Problem requirements.
List each line in the records that contains the word "height".

Data to use.
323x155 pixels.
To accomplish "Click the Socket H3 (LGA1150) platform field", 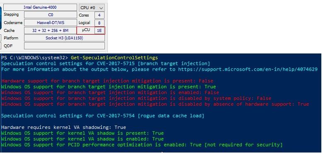I will point(65,38).
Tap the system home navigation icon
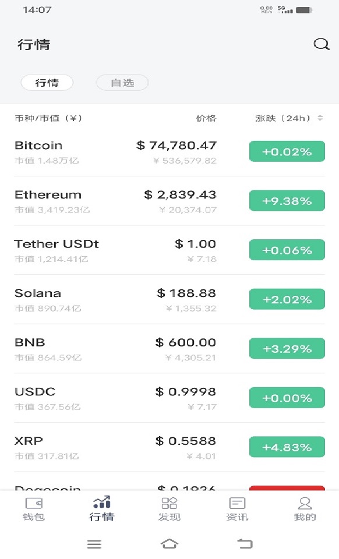 [x=170, y=544]
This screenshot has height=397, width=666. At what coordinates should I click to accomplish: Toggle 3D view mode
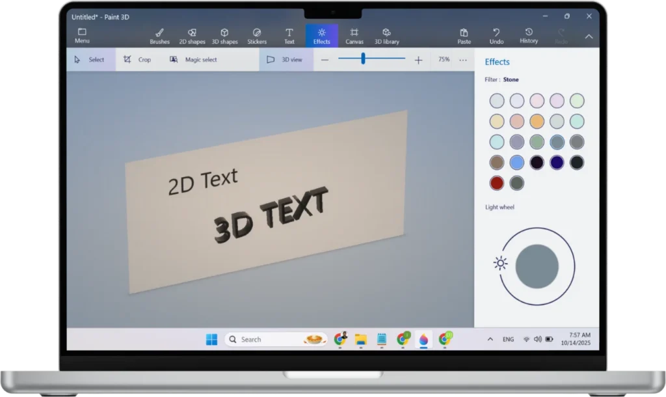285,59
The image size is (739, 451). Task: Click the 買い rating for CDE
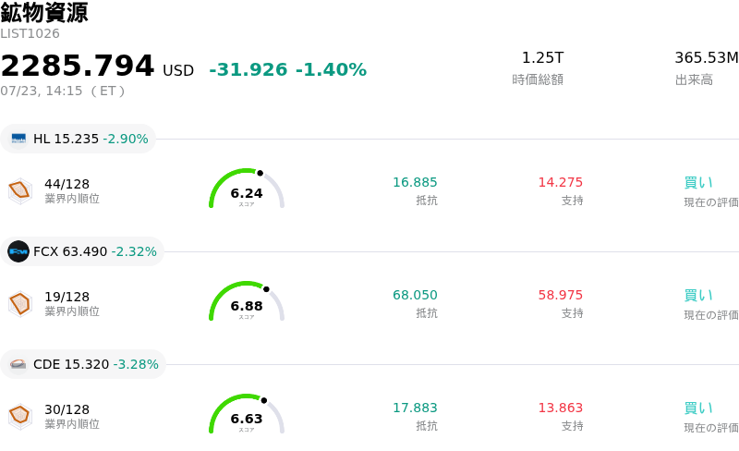point(698,408)
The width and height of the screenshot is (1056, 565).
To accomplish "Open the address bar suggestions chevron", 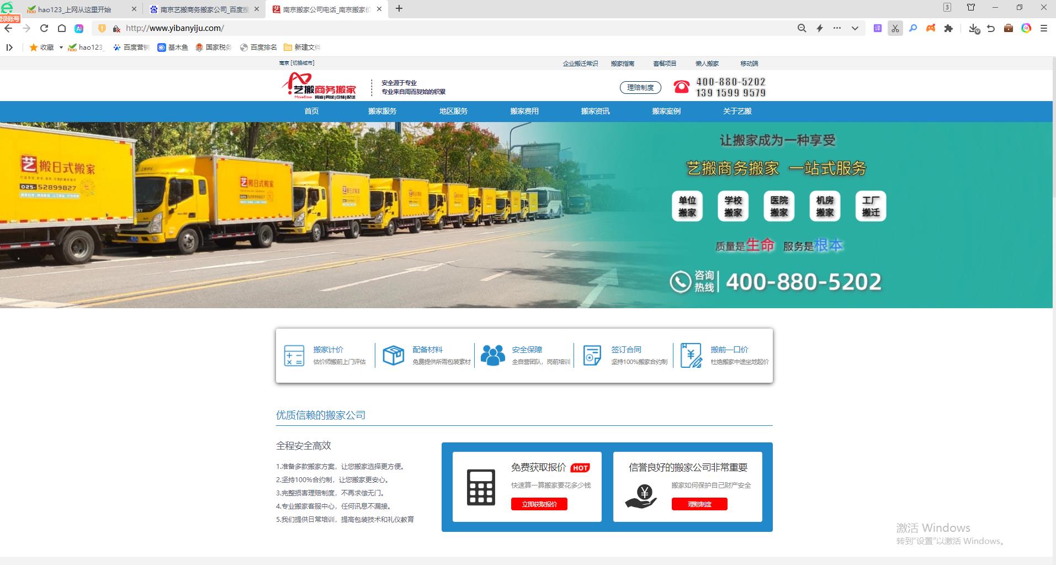I will [855, 28].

Written answer.
This screenshot has height=397, width=666. At what coordinates should I click to accomplish: Toggle 3D view mode
The width and height of the screenshot is (1056, 565).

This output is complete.